W zeszłą środę firma Take-Two przeprowadziła telekonferencję dla inwestorów, podczas której Strauss Zelnick podzielił się kilkoma ciekawymi spostrzeżeniami. Zacznijmy od tego, że zdaniem szefa Take-Two gry może i coraz mocniej związane są z subskrypcyjnym modelem dystrybucji, jednak nie podlegają tej samej logice rynkowej, co starsze, nieinteraktywne formy rozrywki jak filmy, a wydawcy gier nie są obecnie w stanie podnosić cen tak, jak choćby robi to Netflix.

Zdaniem Zelnicka, ceny gier wynikają z relacji pomiędzy tym, ile treści dostajemy na godzinę rozgrywki, ile godzin rozgrywki możemy się spodziewać oraz jak generalnie oceniamy wartość tego, w co gramy. Ten schemat ma być zauważalny w praktycznie każdej gałęzi przemysłu rozrywkowego, a idąc tym tokiem rozumowania - gry oferują znacznie więcej niż choćby kino. Innymi słowy - godzina gry warta jest więcej, niż godzina filmu, a mimo to za godzinę gry płacimy znacznie mniej.

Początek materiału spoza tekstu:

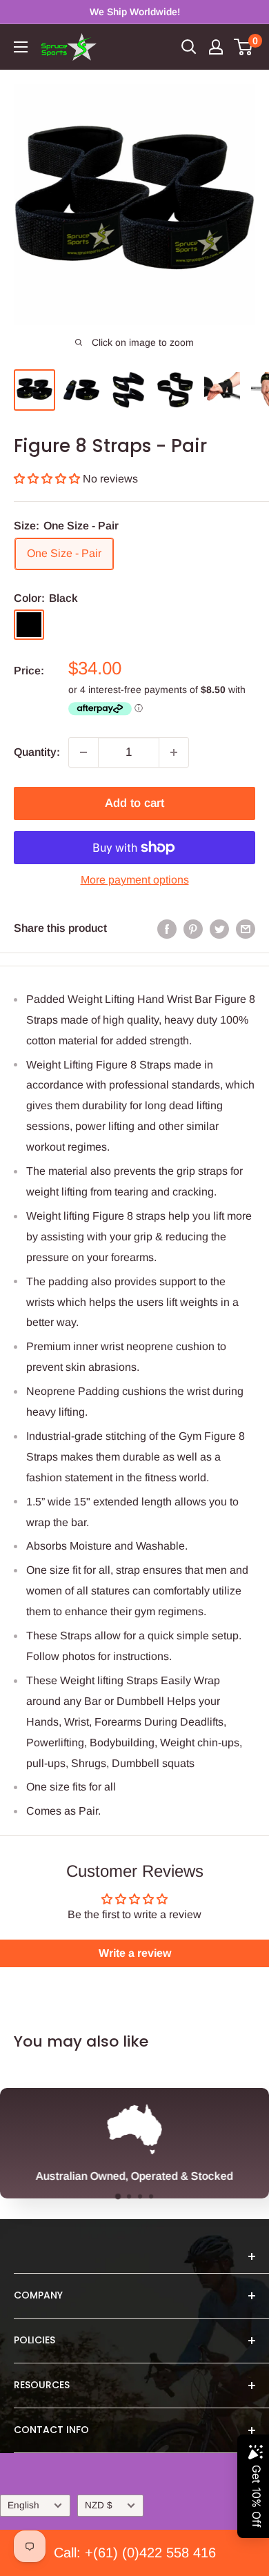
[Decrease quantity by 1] (83, 752)
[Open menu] (21, 46)
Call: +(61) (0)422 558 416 (135, 2552)
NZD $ (98, 2505)
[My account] (216, 47)
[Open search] (189, 47)
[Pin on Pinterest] (193, 928)
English (23, 2505)
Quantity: (37, 752)
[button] (48, 479)
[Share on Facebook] (167, 928)
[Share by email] (245, 928)
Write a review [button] (135, 1953)
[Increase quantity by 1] (173, 752)
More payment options (135, 880)
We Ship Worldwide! (135, 11)
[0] (243, 47)
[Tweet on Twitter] (219, 928)
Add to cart (134, 803)
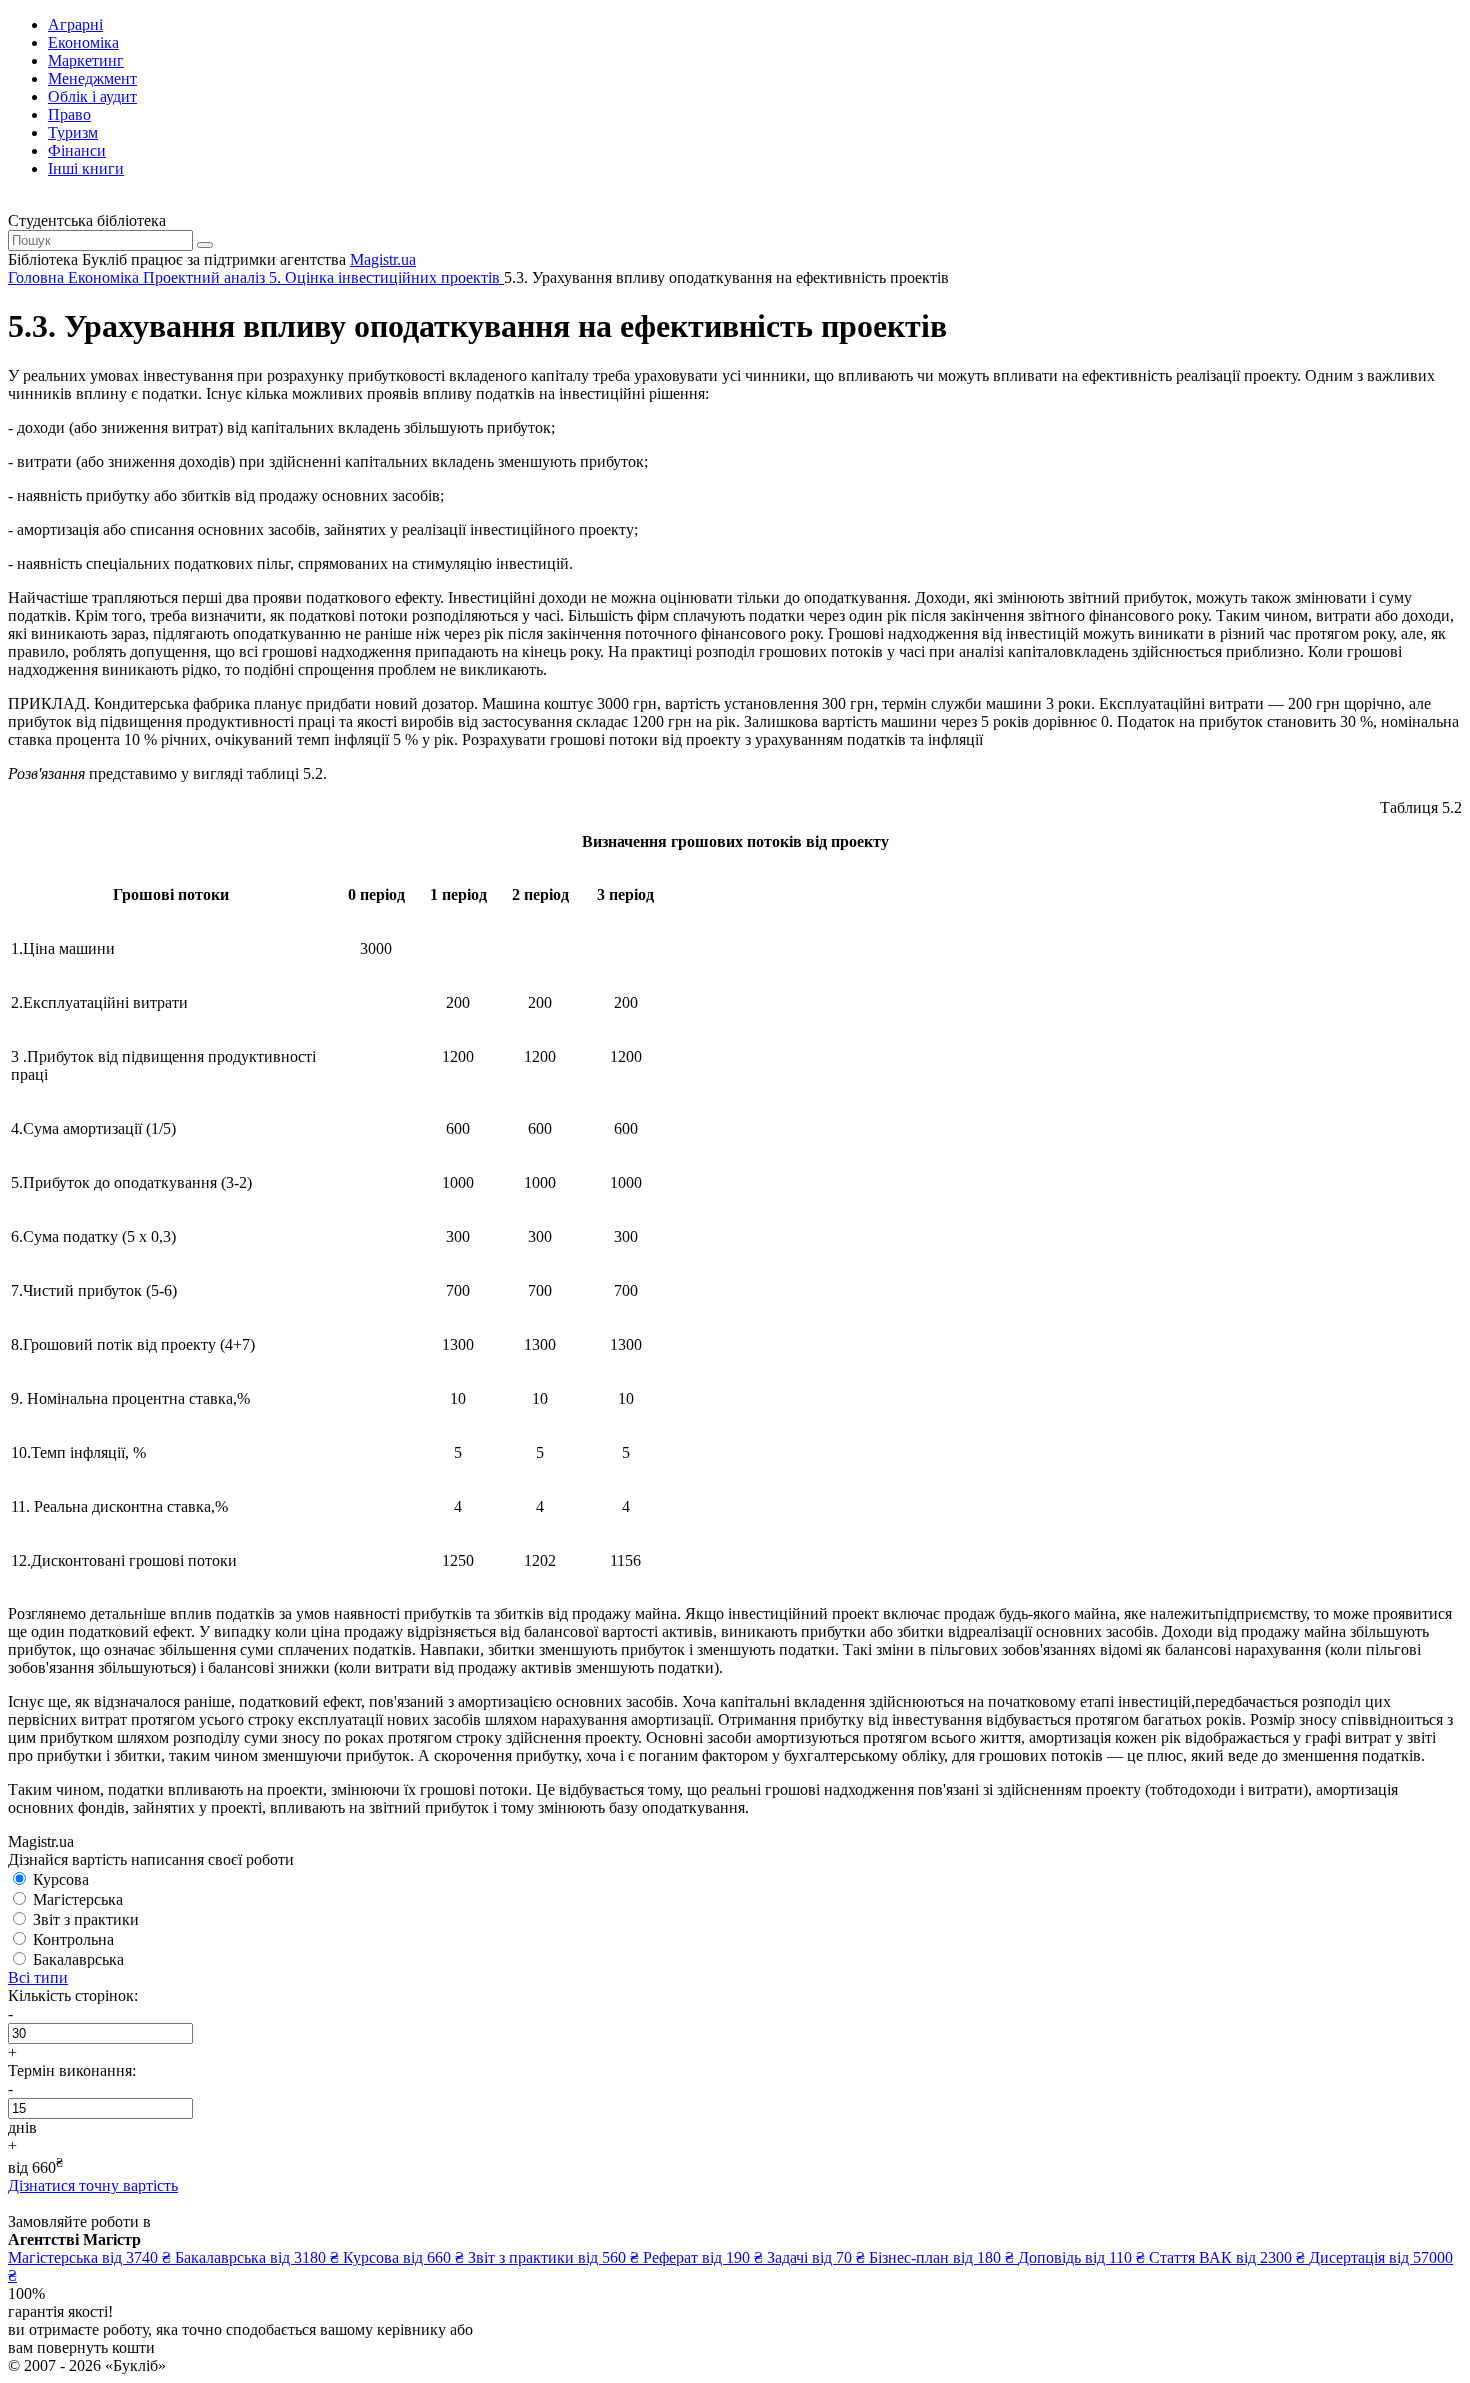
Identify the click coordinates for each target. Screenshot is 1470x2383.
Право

Jak na ten standard, nasze ceny są nadal bardzo, bardzo niskie, ponieważ oferujemy wiele godzin zaangażowania, a wartość zaangażowania jest bardzo wysoka. Myślę więc, że branża jako całość oferuje konsumentom wspaniały stosunek ceny do zawartości. To niekoniecznie oznacza, że branża ma władzę cenową lub chce mieć władzę cenową, oferujemy jednak wiele wartości, a naszą strategią jest dostarczanie znacznie większej wartości niż ta, którą pobieramy od konsumentów. To zawsze była nasza strategia” - przekazał Strauss Zelnick.

Punkt widzenia szefa Take-Two można zrozumieć, ponieważ w sieci często pojawiają się komentarze użytkowników porównujących choćby cenę biletów do kina na dwugodzinny film z cenami gier oferujących setki godzin zabawy. W tym kontekście gry rzeczywiście mają przewagę nad kinem, choć branża niekoniecznie chce dążyć do podniesienia cen do tego samego poziomu - przynajmniej obecnie. Nietrudno jednak wyobrazić sobie, że w przyszłości nadejdą spore podwyżki cen gier, które mogą objąć cały rynek.